A good number of you have been uploading your images to your shared Google drive folder with us – thank you for this.
Please continue to submit any and all images, but we also now need to focus on acquiring skull images, upon which we can train our neural network to automatically measure biparietal diameter (BPD). The ultimate goal here is to obtain accurate gestational age calculations for as many breeds as possible. Visit the main project page here to see a video of the type of cine loop we need. If your machine only saves still images, feel free to submit these also.
Don’t feel intimidated if you have not measured BPD before – the entire point of this project is to train artificial intelligence to assist with these types of tasks. While we have some very experienced contributors to the project, we also welcome the efforts of beginners, because our AI needs to be able to work with all types of images.
How we train the network
After all of your cine loops are split into their component frames, you will be invited to a training webinar and then to go ahead and label them. Once all of the images have been labelled, the network is then trained. During the training phase, we have to be careful to optimise the number of training epochs.
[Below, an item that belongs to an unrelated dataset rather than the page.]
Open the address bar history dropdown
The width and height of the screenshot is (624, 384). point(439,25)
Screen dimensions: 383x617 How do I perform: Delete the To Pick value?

Just like people, the neural network can be given too little or too much training. Too little, and the repercussions are obvious in terms of resulting performance of the neural network. Too much, however, and the neural network becomes unadaptable to new situations (new datasets).
Just like training someone on your soccer team to always clear the ball in defence, or always hold up the ball in attack, they become unable to do anything else, even when presented with a new situation. Even in front of goal, the player trained to hoof the ball out of defence every single time will have a tough time doing anything other than firing off a sky rocket even if the situation required a tap-in.
Luckily, loss and accuracy values can be monitored during the training process, and training can be instructed to stop when a particular level of accuracy is reached or loss values approach a defined threshold.
Training images can also be manipulated between epochs so as to be presented to the neural network slightly differently each time, forcing it to keep its skills more ‘generalisable’ than if it simply saw an identical set of images over and over again. This will allow us to get more ‘mileage’ out of all of your contributed images.